C’était une promesse électorale pour séduire un électorat afro-américain particulièrement sensible à la question carcérale, puisque représentant seulement 10 % de la population globale mais plus de 30 % des prisonniers. A peine investi président des Etats-Unis, Joe Biden a signé un décret programmant la fin des prisons fédérales gérées par le secteur privé. Un geste censé lutter contre la politique d’incarcération de masse, dans un pays qui concentre 25 % des prisonniers de la planète, et davantage que la Chine et la Russie réunies.
« C’est une décision très importante, mais ce n’est qu’une première étape », a réagi David Fathi, directeur du National Prison Project au sein de l’American Civil Liberties Union (ACLU), la principale association à but non lucratif américaine. « Mais on ne connaît pas le calendrier exact de cette élimination progressive des prisons privées. Le décret ordonne au procureur général de ne pas renouveler les contrats. Donc si le ministère de la Justice les laisse simplement expirer à la fin de leur durée normale, c’est un processus qui prendra plusieurs années », ajoute-t-il.
Cependant, le décret a une portée limitée car seuls 116 000 des quelque deux millions de prisonniers américains étaient détenus dans des établissements privés en 2019, soit 7 % de la population carcérale dans les prisons des Etats et 16 % de celle des prisons fédérales, selon les statistiques du ministère de la Justice. L’ACLU souligne également une autre lacune de taille : 80 % des migrants en situation irrégulière sont détenus dans des prisons privées à but lucratif… qui ne sont pas concernées par ce texte !
Les acteurs du secteur, conscients du caractère de plus en plus impopulaire de l’incarcération de masse, se préparent en réalité depuis plusieurs années à une évolution de la législation. Damon Hininger, le PDG de CoreCivic, l’un des géants des prisons privées (avec Geo Group), avait d’ailleurs tenu à rassurer ses actionnaires deux jours seulement après la victoire de Joe Biden en novembre dernier, indiquant avec confiance que « le risque est assez minime », et en insistant sur des contrats conclus avec le Bureau fédéral des prisons représentant 15 % des revenus de l’entreprise en 2010, « contre 2 % aujourd’hui ».
Pour surmonter cette « petite » crise prévue de longue date, CoreCivic et Geo Group ont donc largement diversifié leurs activités et opéré quelques changements cosmétiques, notamment en effaçant le mot « correction » (de « maison de correction ») dans la communication de leurs marques respectives, et en investissant massivement dans le secteur immobilier ou les « maisons de transition ». Ces dernières, des établissements où la plupart des détenus fédéraux passent les derniers mois de leur peine afin de pouvoir rétablir des liens avec la communauté, trouver du travail ou s’adapter à la vie extérieure, ne sont pas non plus concernées par le décret. Et CoreCivic, qui n’en gérait que deux en 2014, en exploitait une trentaine à la fin de l’année 2020.

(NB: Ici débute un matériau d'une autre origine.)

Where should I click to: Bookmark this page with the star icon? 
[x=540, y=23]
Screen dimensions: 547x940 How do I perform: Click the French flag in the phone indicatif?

La fin des contrats avec les prisons fédérales en cachent d’autres, tout aussi lucratifs ! Selon l’ONG The Marshall Project, qui lutte pour une réforme en profondeur du système judiciaire et carcéral aux Etats-Unis, CoreCivic a lancé en 2016 une division immobilière pour acheter et louer des bureaux à des agences fédérales comme le département de la sécurité intérieure, agence forte d’un patrimoine estimé à plusieurs centaines de milliers de mètres carrés. Et faisant de CoreCivic, dixit l’entreprise, « le plus grand propriétaire de biens immobiliers utilisés par les agences gouvernementales américaines ».